An uneasy fragility enters the film here. The scene where Kishori is seen having sex with the maharaj is troubling in its ambiguity. Her eyes flare as he unwraps her choli. Is this the anxiety of sex or rape that we see in her eyes? Is the reluctance with which she rides him — she rides him, tired as though doing him a favour — as he lays supine her discomfort with this act or her nervousness?

The film refuses to make its surface clear, and Pandey, in her mousy portrayal, pretends these distinctions do not exist. When Mulji asks her to explain this slippage, she says this has been a tradition. When he breaks off the engagement, she goes back to the maharaj. It is only when she finds out that he is also trying to sleep with her sister that she sees the light of day. Does she not know that Krishna is known for his raasleela? Is it jealousy that opens her eyes to his carnal fraud?

A still from Maharaj
A still from Maharaj

Maharaj plays out pretending these questions do not need answers. An intellectually disingenuous, narratively floppy film, it does not even know how to frame the idea of violence in order to argue its reform. When this case goes to the courts, these ambiguities are magnified. Maharaj’s followers, who are all in the know-how of this sexual malpractice, experience a collective epiphany of his villainy at the steps of the court. This a fitting symbolism of religion being tamed at the threshold of law. But why now? Is it the maharaj’s syphilis?   
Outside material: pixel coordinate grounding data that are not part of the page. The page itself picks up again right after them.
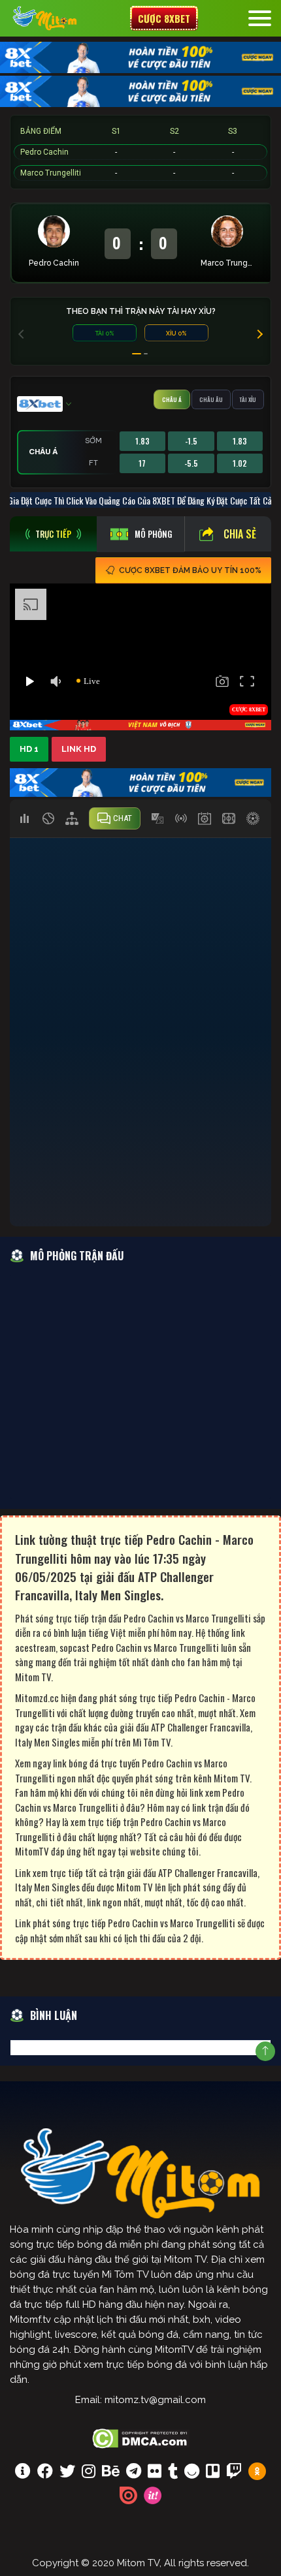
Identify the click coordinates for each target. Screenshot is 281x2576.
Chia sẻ (239, 534)
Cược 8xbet (164, 18)
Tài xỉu (248, 399)
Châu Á (172, 399)
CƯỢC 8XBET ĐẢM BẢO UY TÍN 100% (190, 570)
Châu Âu (211, 399)
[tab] (53, 533)
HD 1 (29, 749)
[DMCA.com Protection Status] (141, 2437)
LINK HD (78, 749)
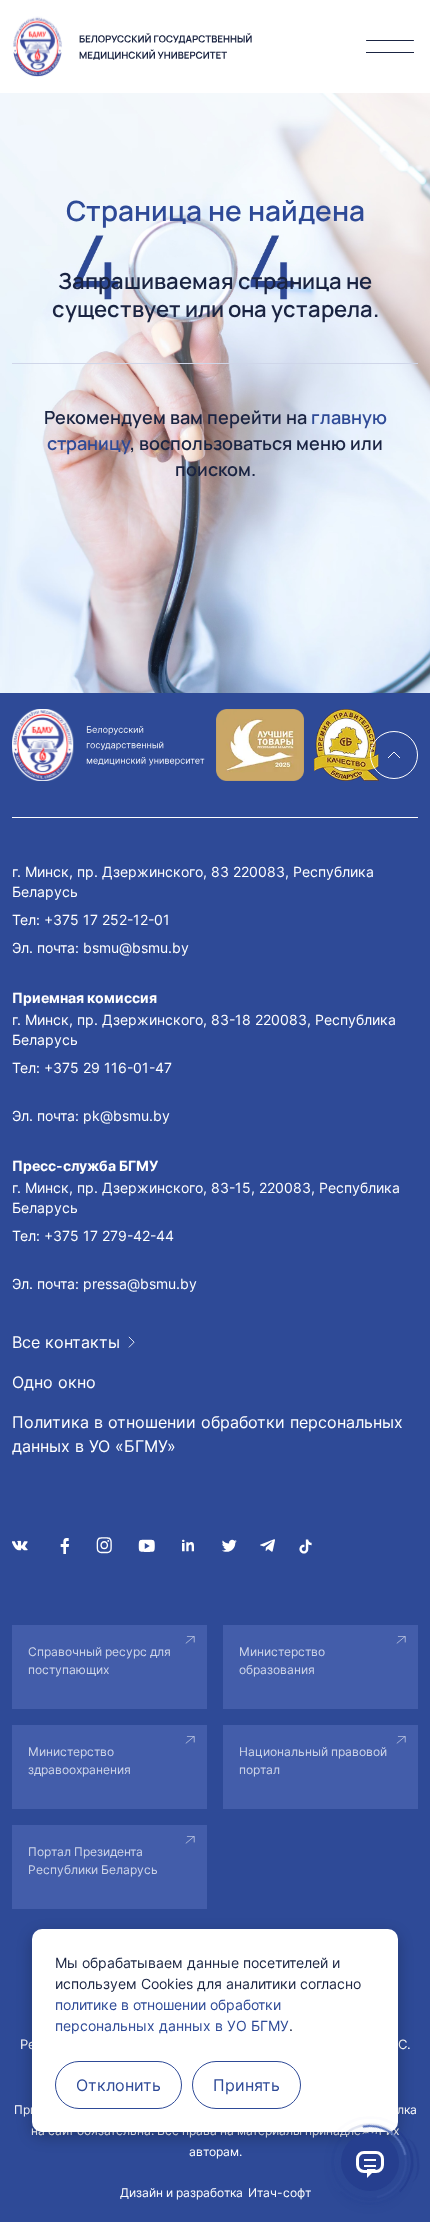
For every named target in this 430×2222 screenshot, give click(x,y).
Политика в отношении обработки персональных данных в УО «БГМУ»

Rarely has atheism looked this starched and stiff while faith looks on, wide-eyed and brainwashed. Junaid Khan’s eyes are mooney, his gaze always steady, his gait always awkward. His is a performance whose sincerity robs it of any possibility. It is too ramrod. He is given an arc that pushes him from atheism to righteous faith, but this shift is so sudden, lubricated by an “Achyutam Keshavam” montage, that it feels like the film was trying to forcefully protect itself from the Right-wing critics — reframing the atheist versus believer fight as one between a righteous believer and an opportunist one. At the end, after the dust settles, the one who wins the case is a man of faith, one who can quote the Bhagavad Gita.

Much like it is cavalier about Mulji’s relationship to faith, the film does not care for the maharaj’s relationship to the Pushtimarg. Is he merely a randy opportunist, or a narcissist so taken by his own myth he begins to believe it, like Bobby Deol’s character of the rapacious godman in Aashram

The writing is no longer about making sense of what they are arguing, but a table-tennis match between one finding witnesses and the other disposing them off. A strident moment in a fertile period of our history has been numbed by this wary representation. 

Maharaj ends with a note that is also a cautionary disclaimer. The kind of disclaimer that makes the intent of the film unambiguously clear, in case the film did not do its job. This disclaimer notes that one event, however bleak and violent, cannot tarnish an entire faith, and that it must be seen as an exception. An aberration cannot define an entire faith; that though blistered, the faith will live on. But what do we do when the exception becomes the norm?